This trifle was a huge labor of love; luckily, better outpatient clinic hours allowed me to make it over three days. As my gift to my friends, I always try make a birthday dessert, and it's fun to work with people's requests - hers was chocolate and brandy. Add cherries and whipped cream, and we've got a dream combination!
My friends wanted to kick it up a notch, so lots of wine was to be had. Except I didn't have a wine bottle opener to open up the wines people brought, nor did I have a lighter to light the lovely skinny twisty candles my friend brought (we were awe of the twisty fancy candles, but alas, they were not self lighting).
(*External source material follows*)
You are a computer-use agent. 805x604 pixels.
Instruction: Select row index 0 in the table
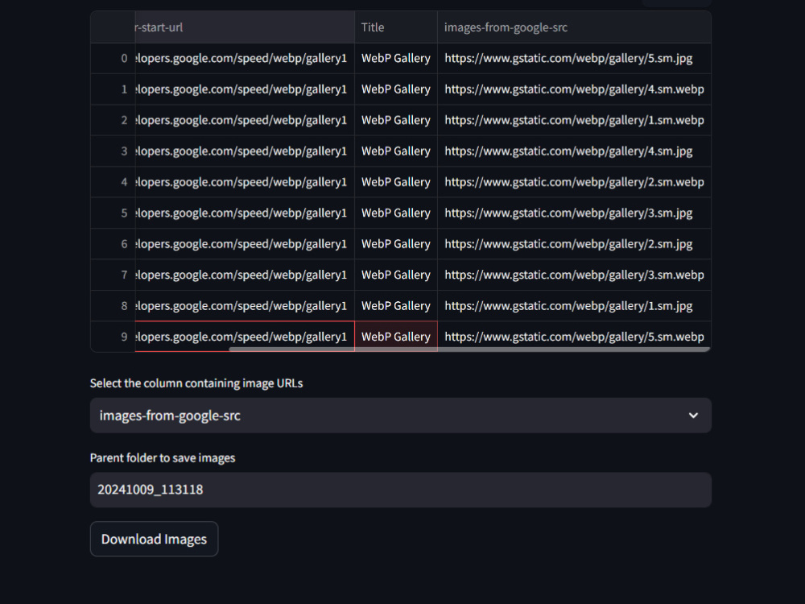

Though we struggled a little (trying to use a drill and hammer to get the cork out), one friend finally arrived with both, and the party commenced.
B was very upset he couldn't make the birthday event and insisted I had to save him some black forest trifle, or else he "would never, ever forgive me". I ended up making a massive amount of dessert (I doubled the recipe quantity below), so it didn't fit in my already large trifle bowl. I made sure to set some aside for him - because the birthday girl took my trifle bowl to eat the rest! That's some great appreciation for a birthday gift! Recipe adapted from Food Network and Eating Well.
Black Forest Trifle with Brandy
1 boxed mix or recipe here
1/4 cup brandy
1 cup Dutch cocoa powder
3/5 cup sugar
1/2 cup cornstarch
1/2 teaspoon salt
4 cups milk
3 large egg yolks, beaten
1/3 cup brandy
2 cups heavy whipping cream
1/2 cup sugar
BRANDIED CHERRY COMPOTE
1 1/2 cups pitted cherries, canned or frozen
1/4 cup liquid (brandy + fruit/cherry juice)
1 1/2 tablespoons cornstarch
CHOCOLATE CAKE: prepare cake according to mix box directions or recipe of choice. Mix in brandy into the batter before baking. Let cake cool.
CHOCOLATE PUDDING: In a large saucepan set over medium heat, combine the cocoa, sugar, cornstarch, salt, and 2 cups of the milk. Stir constantly as it boils and thickens, about 8-10 min to avoid lumps. Reduce the heat to low. Pour some of the hot mixture into another bowl with your egg yolks, then stir the egg yolks back into the hot mixture to temper. Stir constantly until the mixture thickens to the consistency of pudding. Add the brandy and the last 1 cup of milk to reach your desired thickness. Remove from the heat. Place plastic wrap over the saucepan to prevent a skin from forming, and then cool (I chilled mine in the fridge overnight).
WHIPPED CREAM: Using an electric mixer set on high speed, beat the cream and sugar until stiff peaks form. Store in the fridge until ready to use.
BRANDIED CHERRY COMPOTE: Combine cherries, liquid, and cornstarch in a saucepan and cook over medium-high heat, stirring, until the mixture boils and thickens, about 5-10 minutes. Remove from the heat and let cool completely (I chilled mine in the fridge overnight).
ASSEMBLY: Crumble the chocolate cake in the bottom of a trifle dish. Layer pudding, cherries, and whipped cream and repeat until the trifle bowl is filled. Top with chocolate shavings and cherries. Cover with plastic wrap and refrigerate for at least 2 hours or up to 1 day. Enjoy!